SET OF TASKS:
**A)** Transcribe the passage on the K Ingleside streetcar line from "On November 25, 1918, the" to "the K Ingleside.", inclusive.
**B)** In the passage on the K Ingleside streetcar line, list each distinct street name that ends in the word "Avenue," naming each one once.

TEXT PASSAGE:
-*-*-

The private Market Street Railway opened a branch – built in just six days – of its Mission Street line along Ocean Avenue to Victoria Street on December 4, 1895, to serve the new Ingleside Racetrack. The line was extended to the Ingleside House (where Ocean Avenue now meets Junipero Serra Boulevard) shortly thereafter. The 1906 earthquake damaged many cable car and streetcar lines; the URR resumed service on the Ocean Avenue (12) line on May 6, 1906.

On November 25, 1918, the city and the struggling URR signed the "Parkside Agreements," which allowed Muni streetcars to use URR trackage on Junipero Serra Boulevard, Ocean Avenue, and Taraval Street, in exchange for a cash payment and shared maintenance costs. The K Ingleside line was extended south on Junipero Serra Boulevard and east on Ocean to Ocean and Miramar on February 21, 1919. Miramar was the terminus of the line until May 18, 1919, when it was extended east on Ocean Avenue and south on Brighton Avenue to Grafton Avenue. The city purchased the private company (renamed Market Street Railway in 1921) in 1944; route 12 service was removed from Ocean Avenue on April 8, 1945, leaving just the K Ingleside.

The line was closed and replaced by buses from February 2001 to June 7, 2003 for the Ocean Avenue Reconstruction and Improvement Project, a major street repaving and utility replacement project. Muni boarding islands were reconstructed at the stations along Ocean Avenue.

In 2023, the SFMTA began planning work on the K Ingleside Rapid Project, which is intended to increase capacity and reduce travel time on the Ocean Avenue portion of the line. An initial proposal shown in April 2023 included longer platforms at four stops, including Miramar, so that the second car of two-car trains can be used. Updated proposals in July 2023 and January 2023 also included the longer platforms at Miramar. The outbound platform was rebuilt from August 22 to September 7, 2024, as part of "quick-build" implementation of some project elements. Construction of the full project is planned to take place from 2027 to 2029.

-*-*-

INFORMATION GIVEN:
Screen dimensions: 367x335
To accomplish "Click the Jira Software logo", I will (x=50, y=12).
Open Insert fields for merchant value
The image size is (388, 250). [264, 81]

-*-*-

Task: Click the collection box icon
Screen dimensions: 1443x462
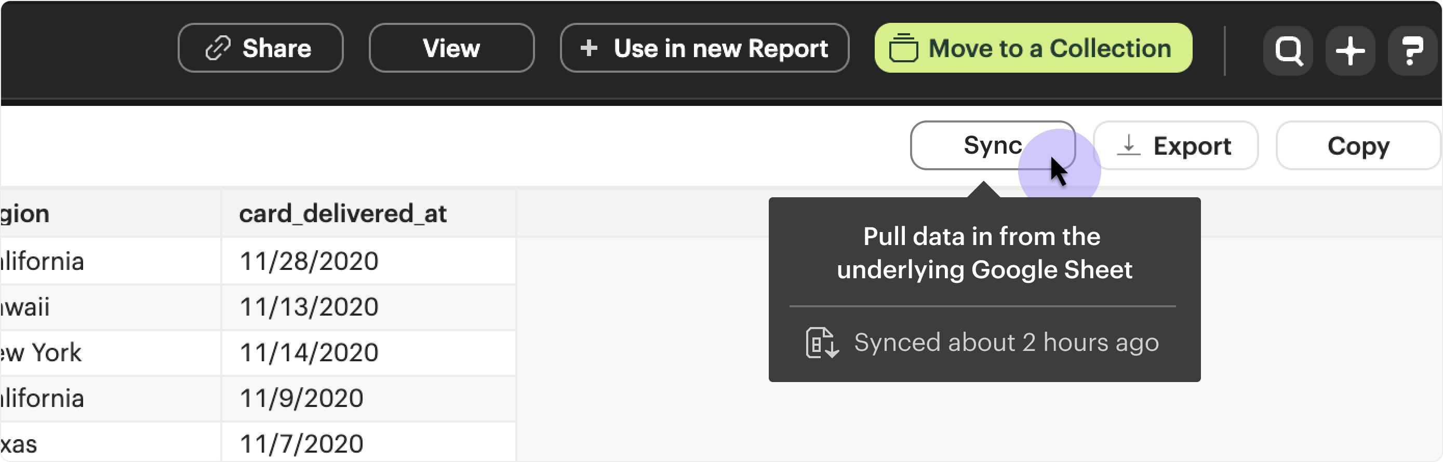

-*-*-

SOLUTIONS TO THE EXERCISE:
**A)**
On November 25, 1918, the city and the struggling URR signed the "Parkside Agreements," which allowed Muni streetcars to use URR trackage on Junipero Serra Boulevard, Ocean Avenue, and Taraval Street, in exchange for a cash payment and shared maintenance costs. The K Ingleside line was extended south on Junipero Serra Boulevard and east on Ocean to Ocean and Miramar on February 21, 1919. Miramar was the terminus of the line until May 18, 1919, when it was extended east on Ocean Avenue and south on Brighton Avenue to Grafton Avenue. The city purchased the private company (renamed Market Street Railway in 1921) in 1944; route 12 service was removed from Ocean Avenue on April 8, 1945, leaving just the K Ingleside.

**B)**
Ocean Avenue
Brighton Avenue
Grafton Avenue